Él me mira, sin querer dar explicaciones frente al jurado, con lo cual sólo conseguiría aumentar sus problemas. Sabe que yo pretendo sacar a colación la pequeña pistola de Suade.

Peltro nos hace seña de que nos acerquemos al estrado y pide al jurado que salga un momento. Los jurados hacen mutis, seguidos por un alguacil.

– ¿A qué viene todo esto? -Peltro mira a Ryan desde lo alto de su estrado. No tiene ni idea de adónde pretendo ir a parar porque hemos aplazado nuestro alegato inicial hasta que nos toque el turno de plantear nuestras tesis. Tuve que hacerlo para poder aludir a Ontaveroz, si es que logro encontrar las pruebas necesarias.

– Intenta conseguir que mi testigo diga que la pistola estaba en manos de la víctima. No hay prueba alguna de que disparase contra sí misma -dice Ryan.

Dos reporteros situados en la primera fila se echan hacia adelante, inclinándose sobre la barandilla, con la esperanza de enterarse de lo que decimos.

Peltro los ve, y los señala con el índice.

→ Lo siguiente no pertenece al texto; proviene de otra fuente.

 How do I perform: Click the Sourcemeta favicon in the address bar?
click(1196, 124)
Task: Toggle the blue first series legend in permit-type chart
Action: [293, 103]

– Tal vez les apetezca salir un momento a tomar café -dice. ¿Y perder sus puestos ante la horda que espera conseguir asiento? Retroceden.

Peltro me mira.

– Existen pruebas de que la víctima poseía una arma de fuego -le digo-. Una pistola calibre tres ochenta.

Al oír esto, el juez enarca las cejas. Mira a Ryan.

– No existe ninguna prueba de que la tuviera en su poder en la escena del crimen -dice Ryan.